ページ抜粋:
今月のおはなし会で読んだ絵本の中の一冊、『ネコノテパンヤ』。

高木さんご 作 黒井健 絵
ひさかたチャイルド 2020

属しているおはなし会ボランティア、開催場所が区立図書館の時はその区の図書館所蔵の資料を使うという制限がある。
自分が読み聞かせしたいと思った本が区内の図書館に蔵書がなければ読めない。
それで選書は図書館で毎回やるのだが、なじみのある本の他に読んだことがない本からも何かないかなーと見つけるのも、悩むけれど楽しいひととき。
手に取ったこの本、まず表紙の絵を見て「あれっ!」と思った。

もしかしてここ? 外観が同じだ

6年前に瀬戸内海のしまなみ海道を自転車で渡る時に行った起点の広島県尾道。

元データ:
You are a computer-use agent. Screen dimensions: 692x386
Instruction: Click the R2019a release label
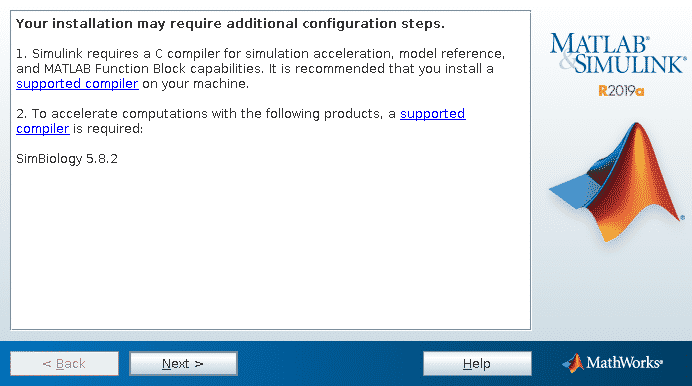(x=621, y=91)
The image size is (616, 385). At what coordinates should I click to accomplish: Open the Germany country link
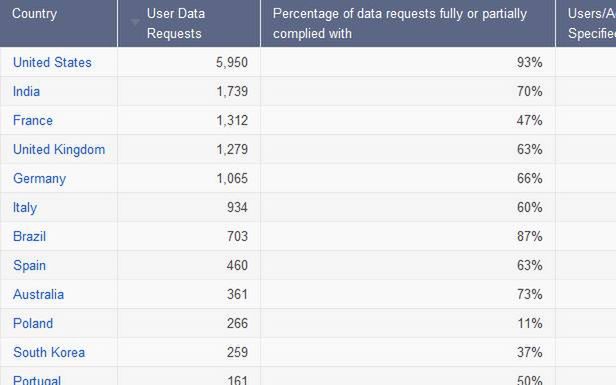(x=39, y=179)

短い課題 A:
おはなし会と絵本の文章から、「今月のおはなし会で読んだ絵本の中の一冊、『ネコノテパンヤ』。」で始まり「手に取ったこの本、まず表紙の絵を見て「あれっ!」と思った。」までの部分を一字一句そのまま書き写してください。
短い課題 B:
おはなし会と絵本の文章では、選書を毎回図書館で行う理由が書かれています。その理由を1〜3文で説明してください。
短い課題 C:
おはなし会と絵本の文章の続きを、最後の文のあとから書いてください。
一覧は、おはなし会と絵本の文章とは別の素材です。

最終解答 A:
今月のおはなし会で読んだ絵本の中の一冊、『ネコノテパンヤ』。

高木さんご 作 黒井健 絵
ひさかたチャイルド 2020

属しているおはなし会ボランティア、開催場所が区立図書館の時はその区の図書館所蔵の資料を使うという制限がある。
自分が読み聞かせしたいと思った本が区内の図書館に蔵書がなければ読めない。
それで選書は図書館で毎回やるのだが、なじみのある本の他に読んだことがない本からも何かないかなーと見つけるのも、悩むけれど楽しいひととき。
手に取ったこの本、まず表紙の絵を見て「あれっ!」と思った。

最終解答 B:
開催場所が区立図書館の場合、その区の図書館が所蔵する資料を使わなければならないという制限があるからです。読み聞かせしたい本が区内の図書館に蔵書としてなければ読めないため、毎回図書館で選んでいます。

最終解答 C:
坂道好きにとって、迷路みたいな坂道だらけの夢のような所。翌日は70km一気に自転車漕ぎで体力温存しなきゃいけないのに夢中になって歩き回った。
とある細い坂の途中にある小さなパン屋。
忘れていたが、絵本と同じ「ネコノテパン工場」という名前だった。

絵本の中には尾道と対岸にある向島とを結ぶ渡し船のことも出てくる。この船に私たちも自転車と乗って、向島から漕ぎ出し愛媛の今治を目指したのだった。

尾道は坂と猫(と大林宣彦)の町。このパン屋の前にも当たり前のように人懐こい猫がいて、猫と名のつくお店も色々あり歩いていて楽しい所だった。

坂をずーっと下ると海。
対岸は向島
ここも店名に猫


「おやつとやまねこ」というお菓子屋の

プリン

「ネコノテパンヤ」、ちょっと奇妙なかわいいお話。店の許可を得て絵本に使ったとあとがきにあった。
今まで全く知らなかった絵本だが、おかげで尾道でのことや自転車旅のことも蘇った。
図書館や本屋でこういう偶然に出会うととても幸せ。
おはなし会でも子どもたちに好評だったし。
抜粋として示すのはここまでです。